> **Item-finding records**:
- - - -

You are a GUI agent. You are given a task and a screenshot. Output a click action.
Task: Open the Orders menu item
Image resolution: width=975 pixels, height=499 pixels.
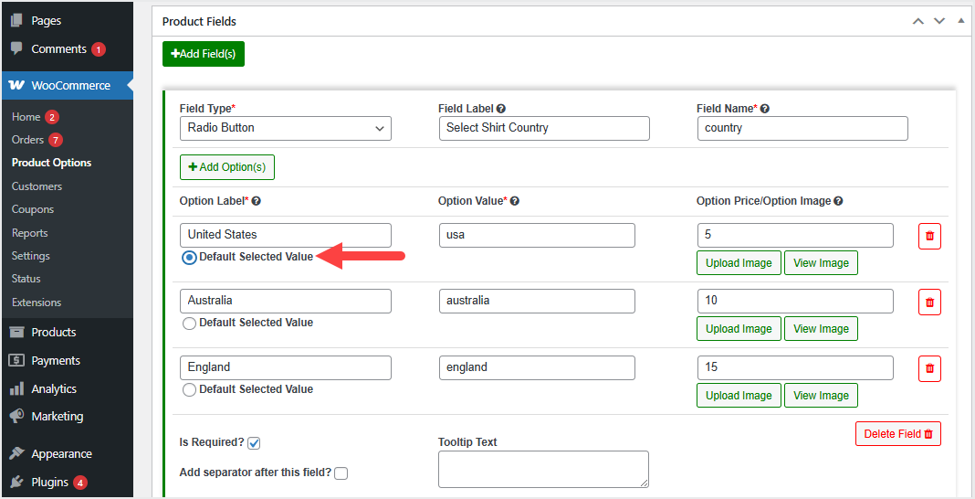click(28, 140)
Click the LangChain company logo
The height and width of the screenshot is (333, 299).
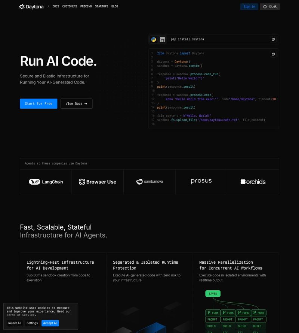point(46,182)
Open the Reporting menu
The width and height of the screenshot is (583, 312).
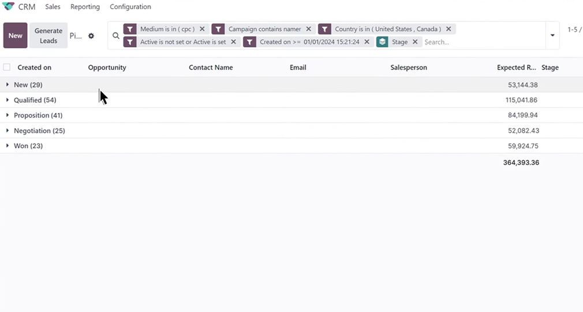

- - - -

> **YOUR TASK**: Can you repeat all of these lines word for word, leaving the pictures out?

> **COMPLETE RESPONSE**:
You are a GUI agent. You are given a task and a screenshot. Output a click action.
Task: Open the Orders menu item
Image resolution: width=975 pixels, height=499 pixels.
click(28, 140)
Click the LangChain company logo
The height and width of the screenshot is (333, 299).
point(46,182)
Open the Reporting menu
The width and height of the screenshot is (583, 312).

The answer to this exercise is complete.